About plant-based: During the first years of the industry, our region is trying to cover the product and technology gap between what we have here and in more developed markets. This task is in an advanced stage since Brazil and other countries like Chile are already producing some of the most delicious plant-based products globally. Everything points in the direction of keeping a robust private investment in the area.
Considering that, I believe next years will bring a more specific view about the region and how it can play a unique role in the alternative protein sector. Latin America is the home of the largest rainforest in the world, the Amazon, and there is tremendous potential to develop new ingredients using its biodiversity. The same applies to other areas of the region, such as the Cerrado biome in Brazil. We will soon be eating new sources of proteins, fats and fibers that come directly from the Latin American biodiversity and add a second layer of sustainability for the industry. Besides the positive effects of replacing animal products, our industry can create a local-based economy that will support producing communities and create a financial incentive to keep the forests alive.
Not only will the forest be part of this game, but also the local grains and vegetable productions. Last week, the meat giant BRF launched a new product that uses Brazilian beans as a source of protein. This is a trend that I bet to see spreading throughout the whole region: the prioritization of local ingredients produced closer to the manufacturing facilities of the food industry and that are already traditionally part of the local culture.
About cultivated meat: this is an area that has just started in the region and probably will be driven by the large meat manufacturers that are very present in Latin America and have enough resources to invest in high technology. BRF already announces that their cultivated meat product will be made in partnership with the Israeli startup Aleph Farms. Following this announcement, it is very likely that other major corporations will be joining the sector and investing heavily to dispute the local market. It is a newer area but still very prominent, and it can also benefit from the thousands of animal species present in the region’s biodiversity.
Is there anything you would like to tell our readers who are considering starting or expanding their own business in the plant-based or cell-cultured meat industry in Brazil?

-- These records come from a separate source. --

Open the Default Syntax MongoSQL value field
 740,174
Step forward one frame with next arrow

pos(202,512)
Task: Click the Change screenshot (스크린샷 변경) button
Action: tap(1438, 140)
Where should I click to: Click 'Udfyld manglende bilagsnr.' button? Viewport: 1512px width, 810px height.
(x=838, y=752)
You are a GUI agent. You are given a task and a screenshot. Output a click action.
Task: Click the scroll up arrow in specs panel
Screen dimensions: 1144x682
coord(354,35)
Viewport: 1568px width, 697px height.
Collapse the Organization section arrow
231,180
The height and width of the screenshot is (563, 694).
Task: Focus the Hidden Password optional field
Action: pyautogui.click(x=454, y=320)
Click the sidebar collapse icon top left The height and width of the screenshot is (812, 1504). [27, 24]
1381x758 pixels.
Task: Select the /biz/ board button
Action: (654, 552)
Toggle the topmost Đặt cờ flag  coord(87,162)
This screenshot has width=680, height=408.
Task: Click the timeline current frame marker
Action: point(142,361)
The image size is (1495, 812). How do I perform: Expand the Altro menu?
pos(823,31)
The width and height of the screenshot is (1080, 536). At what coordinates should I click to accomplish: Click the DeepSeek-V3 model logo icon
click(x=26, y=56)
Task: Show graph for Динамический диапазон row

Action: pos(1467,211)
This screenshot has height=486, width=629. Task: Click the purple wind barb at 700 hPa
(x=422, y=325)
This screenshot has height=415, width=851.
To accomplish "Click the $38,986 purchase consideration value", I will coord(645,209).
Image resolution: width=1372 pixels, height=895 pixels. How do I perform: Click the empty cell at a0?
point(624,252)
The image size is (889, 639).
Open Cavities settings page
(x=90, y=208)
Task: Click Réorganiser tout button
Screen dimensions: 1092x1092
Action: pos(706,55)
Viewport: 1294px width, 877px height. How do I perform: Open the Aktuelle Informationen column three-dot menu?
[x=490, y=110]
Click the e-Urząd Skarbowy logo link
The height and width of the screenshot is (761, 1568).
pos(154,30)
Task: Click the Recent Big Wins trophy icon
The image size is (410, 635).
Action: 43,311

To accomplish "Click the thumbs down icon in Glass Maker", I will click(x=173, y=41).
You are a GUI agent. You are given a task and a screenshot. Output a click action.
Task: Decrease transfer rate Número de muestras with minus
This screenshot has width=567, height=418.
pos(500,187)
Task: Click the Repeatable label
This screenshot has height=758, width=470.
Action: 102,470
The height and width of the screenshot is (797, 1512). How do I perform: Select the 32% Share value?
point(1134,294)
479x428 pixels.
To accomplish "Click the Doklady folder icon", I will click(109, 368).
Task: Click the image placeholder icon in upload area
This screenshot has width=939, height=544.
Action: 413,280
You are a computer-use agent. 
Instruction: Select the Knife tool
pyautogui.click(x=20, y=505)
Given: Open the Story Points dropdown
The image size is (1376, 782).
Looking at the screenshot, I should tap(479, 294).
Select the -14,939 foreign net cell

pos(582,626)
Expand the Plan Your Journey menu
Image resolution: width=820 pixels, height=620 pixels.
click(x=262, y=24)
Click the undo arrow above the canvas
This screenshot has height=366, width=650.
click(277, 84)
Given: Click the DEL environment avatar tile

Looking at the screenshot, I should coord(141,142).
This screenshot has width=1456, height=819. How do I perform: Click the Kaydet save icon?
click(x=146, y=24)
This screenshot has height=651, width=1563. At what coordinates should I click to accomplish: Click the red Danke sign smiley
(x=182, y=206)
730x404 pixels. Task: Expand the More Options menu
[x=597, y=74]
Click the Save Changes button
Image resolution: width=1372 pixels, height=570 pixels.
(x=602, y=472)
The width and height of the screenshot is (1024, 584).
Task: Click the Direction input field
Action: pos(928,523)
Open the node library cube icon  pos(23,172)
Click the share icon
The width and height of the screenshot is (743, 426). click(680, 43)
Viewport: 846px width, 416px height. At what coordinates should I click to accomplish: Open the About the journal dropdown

Brazil is not a simple market: it is a continental country with a complex logistic system, a hard-to-understand and onerous tax environment, complex laws, a low-income average among the population, and it is not entirely stable politically. However, it is also a large consumer market, with a solid tradition for buying animal products and high acceptance of alternative substitutes. It also has a world-leading food industry and established distribution for the whole planet. In addition, the country is also very well served by impressive scientists with decades of knowledge in the food area, has strong universities and a solid workforce capability for the sector.
Brazil is also going to be at the center of the most relevant debate of our century: preserving biodiversity and forests such as the Amazon. Therefore, starting a business that collaborates with this goal may put companies and entrepreneurs in a unique position to profit in a way that can also collaborate to the world’s most pressing environmental issues. My takeaway: starting a business in Brazil may not be easy, but it is worth the effort. Suppose the company is based on innovation and wants to grow in a sustainable and environmentally friendly way. In that case, Brazil may be the ideal home for it.